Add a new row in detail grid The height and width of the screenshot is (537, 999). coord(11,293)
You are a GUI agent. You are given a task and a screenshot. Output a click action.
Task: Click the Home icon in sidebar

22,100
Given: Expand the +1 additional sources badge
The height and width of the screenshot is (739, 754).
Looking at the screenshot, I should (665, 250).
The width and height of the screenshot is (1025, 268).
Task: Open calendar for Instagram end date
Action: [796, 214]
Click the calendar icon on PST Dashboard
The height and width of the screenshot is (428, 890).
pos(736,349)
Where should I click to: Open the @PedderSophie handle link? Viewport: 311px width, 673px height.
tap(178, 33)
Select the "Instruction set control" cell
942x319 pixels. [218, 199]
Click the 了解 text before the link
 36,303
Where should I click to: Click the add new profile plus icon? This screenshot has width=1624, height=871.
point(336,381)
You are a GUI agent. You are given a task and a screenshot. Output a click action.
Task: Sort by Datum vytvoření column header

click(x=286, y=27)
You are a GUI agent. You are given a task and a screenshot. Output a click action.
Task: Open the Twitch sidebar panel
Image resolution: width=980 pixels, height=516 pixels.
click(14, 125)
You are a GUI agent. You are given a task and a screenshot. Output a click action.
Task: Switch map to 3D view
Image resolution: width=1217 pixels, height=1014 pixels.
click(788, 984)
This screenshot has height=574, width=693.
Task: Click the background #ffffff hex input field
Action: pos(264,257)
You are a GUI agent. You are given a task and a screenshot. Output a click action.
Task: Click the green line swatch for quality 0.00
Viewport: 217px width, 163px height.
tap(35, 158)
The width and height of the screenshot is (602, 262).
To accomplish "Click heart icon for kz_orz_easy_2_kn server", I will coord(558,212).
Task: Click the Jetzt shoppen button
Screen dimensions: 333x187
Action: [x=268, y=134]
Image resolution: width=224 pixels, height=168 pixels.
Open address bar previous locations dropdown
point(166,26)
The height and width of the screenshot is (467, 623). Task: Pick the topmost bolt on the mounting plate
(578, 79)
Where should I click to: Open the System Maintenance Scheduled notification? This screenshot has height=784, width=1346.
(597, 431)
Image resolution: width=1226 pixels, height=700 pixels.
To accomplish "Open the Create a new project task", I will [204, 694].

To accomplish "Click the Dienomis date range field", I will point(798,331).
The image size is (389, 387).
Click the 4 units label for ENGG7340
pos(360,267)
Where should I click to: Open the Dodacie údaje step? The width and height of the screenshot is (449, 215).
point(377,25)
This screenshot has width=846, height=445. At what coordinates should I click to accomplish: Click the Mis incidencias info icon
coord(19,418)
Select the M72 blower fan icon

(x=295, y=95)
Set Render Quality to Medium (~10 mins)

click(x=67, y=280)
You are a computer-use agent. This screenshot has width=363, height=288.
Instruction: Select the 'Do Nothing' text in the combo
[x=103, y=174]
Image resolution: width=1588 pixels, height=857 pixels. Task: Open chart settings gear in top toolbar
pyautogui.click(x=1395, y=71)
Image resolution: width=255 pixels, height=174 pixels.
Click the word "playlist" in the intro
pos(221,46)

================

-- TASK --
From the line that contains "You are a computer-use" down to the last line of the material above, copy every line word for word, both ends included.

-- RESULT OF THIS EXERCISE --
You are a computer-use agent. This screenshot has width=363, height=288.
Instruction: Select the 'Do Nothing' text in the combo
[x=103, y=174]
Image resolution: width=1588 pixels, height=857 pixels. Task: Open chart settings gear in top toolbar
pyautogui.click(x=1395, y=71)
Image resolution: width=255 pixels, height=174 pixels.
Click the word "playlist" in the intro
pos(221,46)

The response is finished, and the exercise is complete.